- _Dataset content_
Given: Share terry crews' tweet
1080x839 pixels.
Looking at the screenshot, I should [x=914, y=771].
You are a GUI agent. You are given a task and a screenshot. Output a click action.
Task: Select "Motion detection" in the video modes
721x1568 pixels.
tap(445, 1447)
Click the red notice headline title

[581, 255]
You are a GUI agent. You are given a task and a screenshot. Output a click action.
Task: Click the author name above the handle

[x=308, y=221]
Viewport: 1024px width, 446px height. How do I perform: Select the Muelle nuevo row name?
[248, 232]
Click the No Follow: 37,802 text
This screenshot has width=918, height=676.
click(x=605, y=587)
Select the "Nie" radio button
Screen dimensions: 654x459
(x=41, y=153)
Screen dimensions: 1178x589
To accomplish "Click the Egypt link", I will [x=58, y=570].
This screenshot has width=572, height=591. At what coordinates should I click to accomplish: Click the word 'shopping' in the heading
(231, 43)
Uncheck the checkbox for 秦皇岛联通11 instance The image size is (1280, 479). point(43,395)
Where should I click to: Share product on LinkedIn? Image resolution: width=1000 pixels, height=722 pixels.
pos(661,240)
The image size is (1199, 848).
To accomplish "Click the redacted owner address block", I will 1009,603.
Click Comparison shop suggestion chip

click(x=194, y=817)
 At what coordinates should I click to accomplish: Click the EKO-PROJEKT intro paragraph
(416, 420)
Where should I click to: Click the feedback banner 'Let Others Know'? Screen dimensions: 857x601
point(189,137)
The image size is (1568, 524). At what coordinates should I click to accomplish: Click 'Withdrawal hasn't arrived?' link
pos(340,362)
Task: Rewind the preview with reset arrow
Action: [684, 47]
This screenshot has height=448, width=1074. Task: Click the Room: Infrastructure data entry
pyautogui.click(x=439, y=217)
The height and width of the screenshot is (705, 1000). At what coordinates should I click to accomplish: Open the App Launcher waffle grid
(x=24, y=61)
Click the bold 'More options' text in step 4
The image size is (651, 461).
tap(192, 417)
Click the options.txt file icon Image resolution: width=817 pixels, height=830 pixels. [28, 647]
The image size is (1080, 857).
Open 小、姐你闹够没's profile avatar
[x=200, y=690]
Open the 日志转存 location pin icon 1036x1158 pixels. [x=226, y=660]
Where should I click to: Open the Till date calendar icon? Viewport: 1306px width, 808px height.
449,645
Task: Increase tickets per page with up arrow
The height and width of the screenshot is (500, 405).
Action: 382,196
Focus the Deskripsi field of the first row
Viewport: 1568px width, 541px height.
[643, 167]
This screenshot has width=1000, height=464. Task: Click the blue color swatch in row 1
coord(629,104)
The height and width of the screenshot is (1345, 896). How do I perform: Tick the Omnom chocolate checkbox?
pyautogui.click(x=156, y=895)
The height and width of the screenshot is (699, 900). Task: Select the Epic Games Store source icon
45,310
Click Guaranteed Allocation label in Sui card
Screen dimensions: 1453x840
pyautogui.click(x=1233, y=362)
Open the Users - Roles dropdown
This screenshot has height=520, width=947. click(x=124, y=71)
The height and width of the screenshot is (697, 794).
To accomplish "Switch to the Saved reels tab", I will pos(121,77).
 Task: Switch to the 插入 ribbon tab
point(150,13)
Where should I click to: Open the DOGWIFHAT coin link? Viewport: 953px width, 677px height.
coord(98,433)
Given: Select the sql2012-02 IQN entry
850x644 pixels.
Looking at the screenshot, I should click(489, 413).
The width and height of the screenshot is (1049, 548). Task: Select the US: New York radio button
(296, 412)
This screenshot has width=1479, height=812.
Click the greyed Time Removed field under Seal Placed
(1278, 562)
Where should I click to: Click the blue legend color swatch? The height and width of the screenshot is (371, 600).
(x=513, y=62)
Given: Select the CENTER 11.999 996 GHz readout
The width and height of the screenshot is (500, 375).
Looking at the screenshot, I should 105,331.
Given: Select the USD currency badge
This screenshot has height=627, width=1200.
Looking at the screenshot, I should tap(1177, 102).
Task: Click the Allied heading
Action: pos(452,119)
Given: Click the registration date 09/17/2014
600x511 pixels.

- _Assignment_
Across the whole listing above, determine how many lines hold the word "options". Only that number is wanted.

- _Response_
2